# Cel zadania 1:
Przepisz dokładnie cały tekst o ewangelizacji i kulturze.
# Cel zadania 2:
Powtórz dokładnie wiersze rekordów od wiersza zawierającego „Given: Click the تعديل الكمية button” aż do końca rekordów, włącznie z obydwoma krańcami. Obrazy pomiń w odpowiedzi.

# Fragment tekstu:
◆ ◆ ◆ ◆

W roku 1975 święty papież Paweł VI napisał adhortację Evangelii nuntiandi, która gdy idzie o rozumienie ewangelizacji w Kościele katolickim, jest traktowana właściwie jak Biblia. W tej adhortacji, w dwudziestym punkcie, Paweł VI mówi, że rozdźwięk między Ewangelią a kulturą jest dramatem naszego czasu. I zauważa, że ewangelizacja i kultura nie są ze sobą tożsame, ale są nierozerwalne. Dlaczego? Dlatego że adresatem ewangelizacji jest człowiek, a człowiek rośnie w określonej kulturze.
Inkulturacja idzie śladem wcielenia
W dwudziestym szóstym rozdziale Mateusza, zawierającym mandat misyjny Jezusa, Jezus mówi: „Idźcie i czyńcie uczniów ze wszystkich narodów”. Nieraz mnie to intrygowało, dlaczego Jezus nie mówi: „ze wszystkich osób”, „ze wszystkich ludzi”, tylko „ze wszystkich narodów”. Dlaczego? Dlatego, że człowiek żyje w konkretnym narodzie. W nauczaniu społecznym Kościoła – wiemy, że papież Jan Paweł II kochał to mówić – naród jest drugą po rodzinie naturalną wspólnotą człowieka. Od narodu bierzemy najwięcej rzeczy, a tym, co nas najbardziej określa, jest kultura, dziedzictwo, język, nasza historia, nasza pamięć, nasze wartości. Ewangelia, kiedy chce się spotkać z człowiekiem, musi się spotkać także z jego kulturą.

◆ ◆ ◆ ◆

# Dane:
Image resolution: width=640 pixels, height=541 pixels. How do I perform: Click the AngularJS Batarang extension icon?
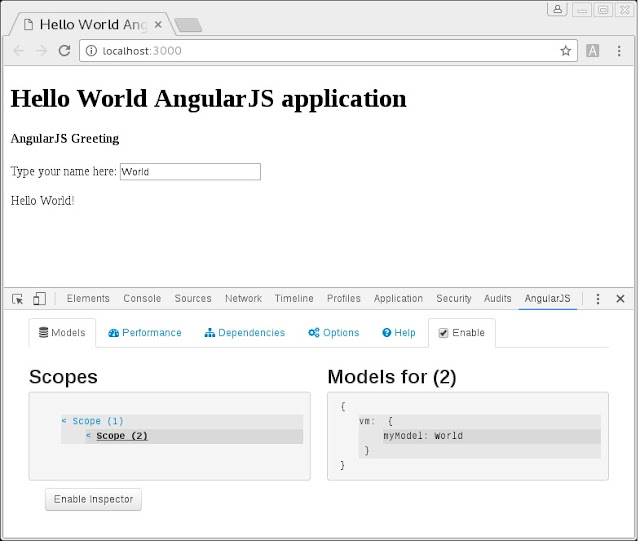[592, 51]

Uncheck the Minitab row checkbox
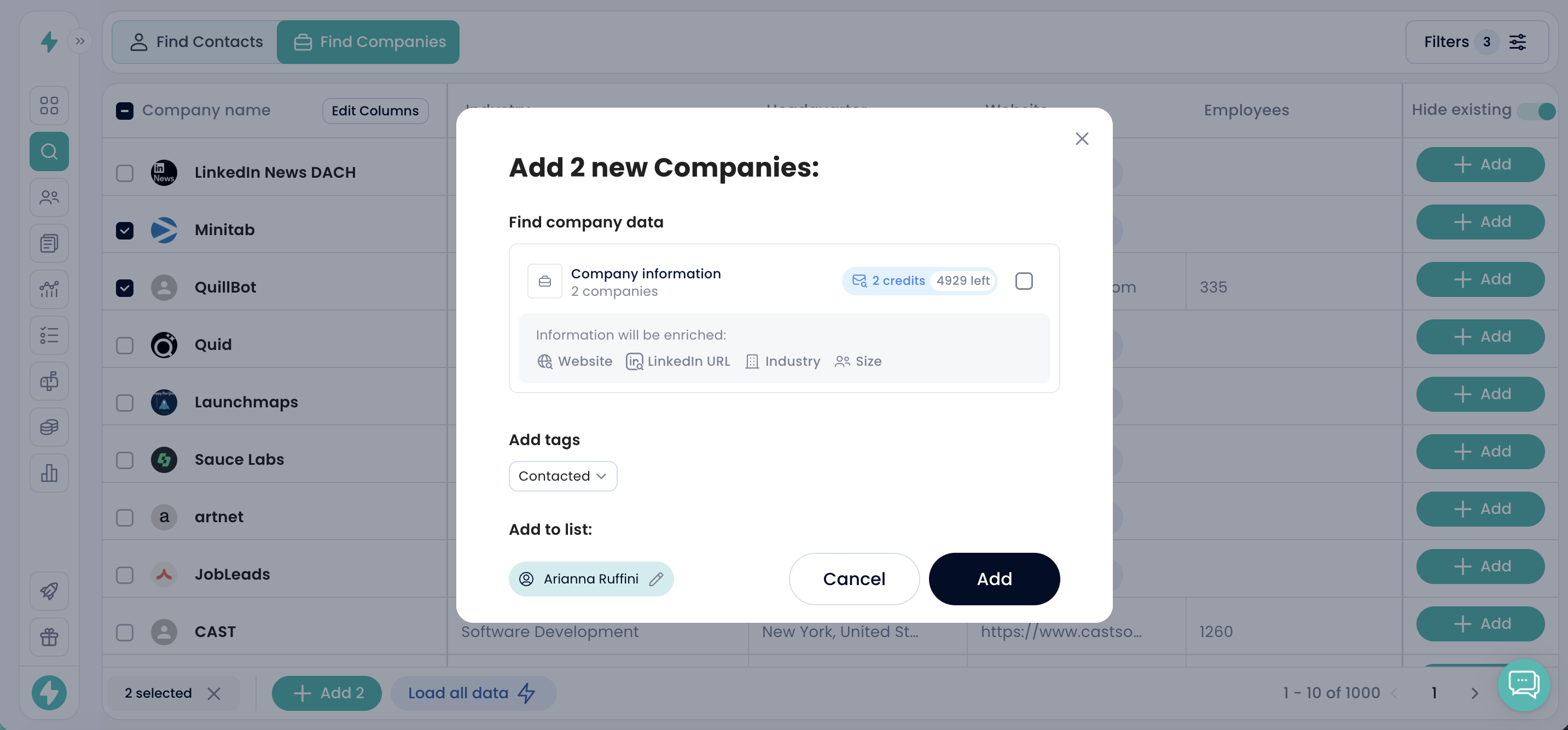(x=125, y=231)
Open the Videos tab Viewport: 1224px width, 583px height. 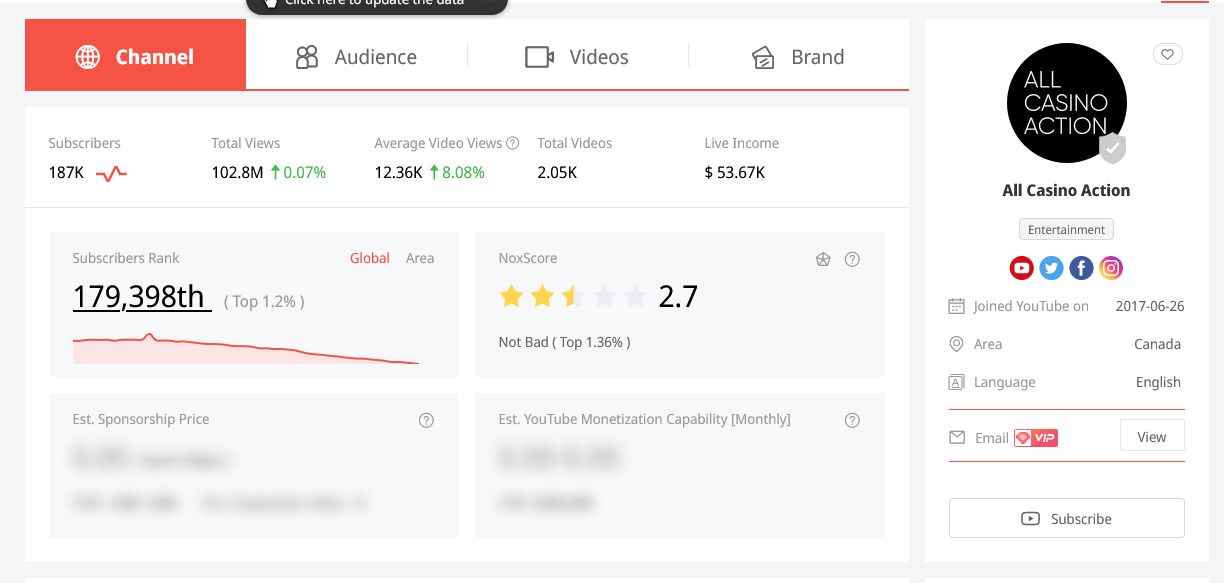pyautogui.click(x=577, y=57)
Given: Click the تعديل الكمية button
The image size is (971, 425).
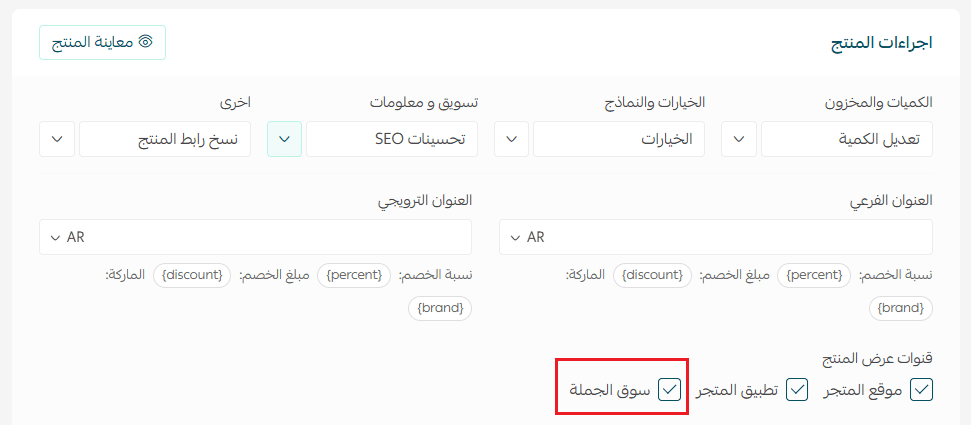Looking at the screenshot, I should (846, 140).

◆ ◆ ◆ ◆

# Poprawny wynik 1:
W roku 1975 święty papież Paweł VI napisał adhortację Evangelii nuntiandi, która gdy idzie o rozumienie ewangelizacji w Kościele katolickim, jest traktowana właściwie jak Biblia. W tej adhortacji, w dwudziestym punkcie, Paweł VI mówi, że rozdźwięk między Ewangelią a kulturą jest dramatem naszego czasu. I zauważa, że ewangelizacja i kultura nie są ze sobą tożsame, ale są nierozerwalne. Dlaczego? Dlatego że adresatem ewangelizacji jest człowiek, a człowiek rośnie w określonej kulturze.
Inkulturacja idzie śladem wcielenia
W dwudziestym szóstym rozdziale Mateusza, zawierającym mandat misyjny Jezusa, Jezus mówi: „Idźcie i czyńcie uczniów ze wszystkich narodów”. Nieraz mnie to intrygowało, dlaczego Jezus nie mówi: „ze wszystkich osób”, „ze wszystkich ludzi”, tylko „ze wszystkich narodów”. Dlaczego? Dlatego, że człowiek żyje w konkretnym narodzie. W nauczaniu społecznym Kościoła – wiemy, że papież Jan Paweł II kochał to mówić – naród jest drugą po rodzinie naturalną wspólnotą człowieka. Od narodu bierzemy najwięcej rzeczy, a tym, co nas najbardziej określa, jest kultura, dziedzictwo, język, nasza historia, nasza pamięć, nasze wartości. Ewangelia, kiedy chce się spotkać z człowiekiem, musi się spotkać także z jego kulturą.

# Poprawny wynik 2:
Given: Click the تعديل الكمية button
The image size is (971, 425).
Looking at the screenshot, I should (846, 140).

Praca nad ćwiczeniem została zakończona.